Adding a human readable index or description into an AIP would improve the chances of a future user understanding the structure.
Archivematica structures AIP's in a specific way, but that is not documented within the AIP. Adding more explicit documentation about the structure would help users test that AIP's are valid, and help them to understand the structure.
There is a similar proposal outlined here: https://github.com/UTS-eResearch/datacrate
Use case: Add a README to each AIP
In the data/ directory (beside the mets file) add a README.html or README.md file. This would be intended as the first file to be opened by a human being trying to examine an AIP.
The README file would include
- some boilerplate text, describing what an AIP is
- links to the Archivematica documentation, to METS documentation, to PREMIS docs, etc.
- a link to the METS file
- optionally a link to a CATALOG.html file, that includes more detailed information about the contents of the AIP.
Sample README file test
This readme file describes the basic structure of an AIP generated by Archivematica.
Acronyms
AIP = Archival Information Package METS = Metadata Encoding and Transmission Standard PDI = Preservation Description Information PREMIS = Preservation Metadata Implementation Strategies OAIS = Open Archival Information System UUID = Unique Universal Identifier
What is Archivematica?
Archivematica is an open-source suite of tools designed to ingest diverse digital content and prepare AIPs for long-term storage. Once an AIP is generated it is not dependent on Archivematica for retrieval, and can be opened using any standard file browser.
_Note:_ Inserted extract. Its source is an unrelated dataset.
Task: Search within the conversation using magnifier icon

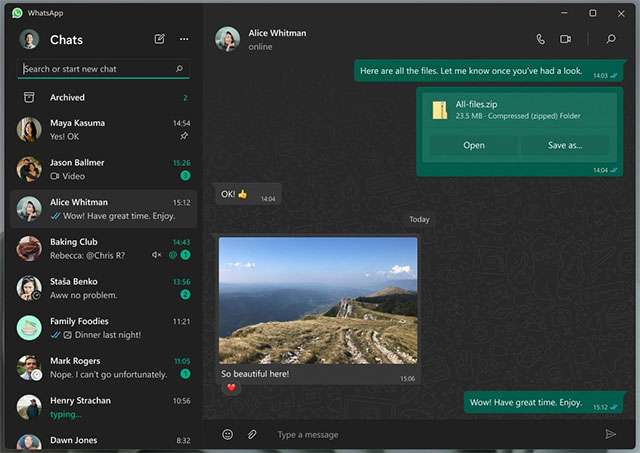Action: coord(610,39)
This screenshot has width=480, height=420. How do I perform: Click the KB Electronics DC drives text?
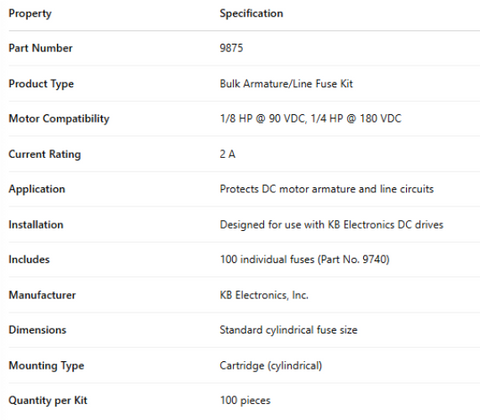coord(386,225)
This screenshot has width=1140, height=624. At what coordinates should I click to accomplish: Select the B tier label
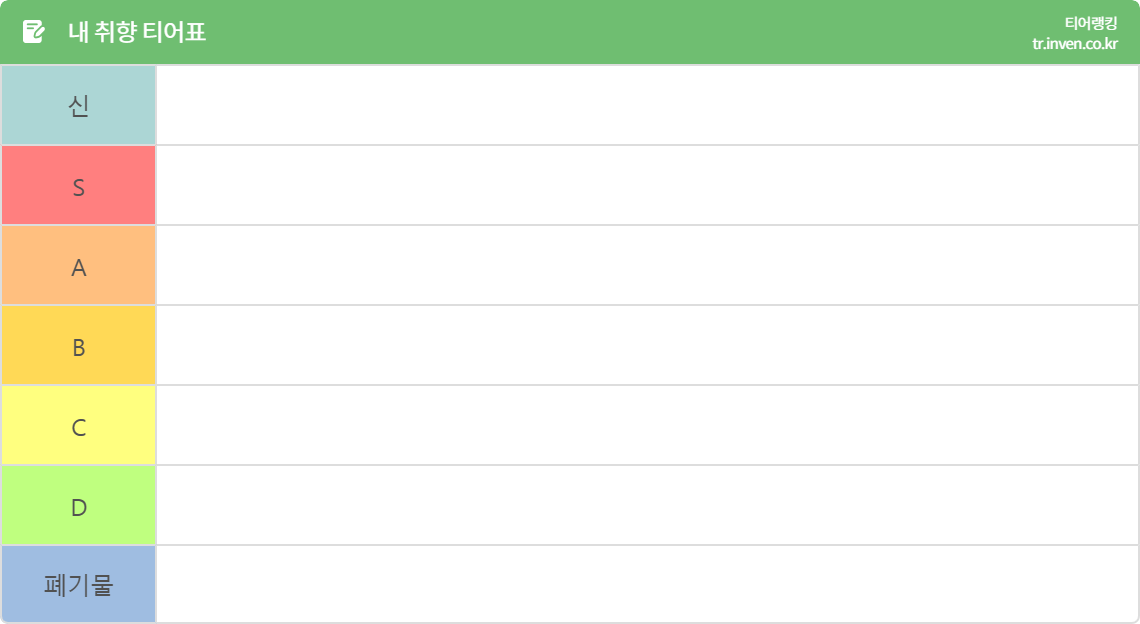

The concept of an AIP is derived from the ISO 14721:2012 Reference Model for an Open Archival Information System (OAIS), which defines it as “[a]n Information Package, consisting of the Content Information and the associated Preservation Description Information (PDI), which is preserved within an OAIS.”
Content Information
In an Archivematica AIP, the Content Information consists primarily of the originally ingested digital objects and any preservation versions of the objects created to mitigate the risk of format obsolescence over time. The preservation copies typically have the same filenames as the original objects but with different file extensions and with UUIDs appended to the filename. For example, for an original file named BBhelemet.ai the preservation version may be named BBhelmet-e3a3988d-8149-49ea-adc5-c255fb68d4f9.pdf.
The originally ingested digital objects and any preservation versions are located in the objects directory of the AIP. There will be nested subdirectories in the object’ directory if these subdirectories were included in the original transfer or added during SIP arrangement. The objects directory also includes a submissiondocumentation folder and a metadata folder. The submissiondocumentation folder contains documentation such as donor agreements and transfer forms, if included the original transfer, as well as a METS file that records the contents of the original transfer(s) from which the AIP was created. The objects directory may also contain a metadata folder, which holds any metadata files included in the original transfer, and any OCR text files generated during processing.
Use case: Create and Use a Bag Profile
https://github.com/ruebot/bagit-profiles
Archivematica could define a bag profile and reference this in the AIP's it produces. This would help make AIP's more easily machine readable.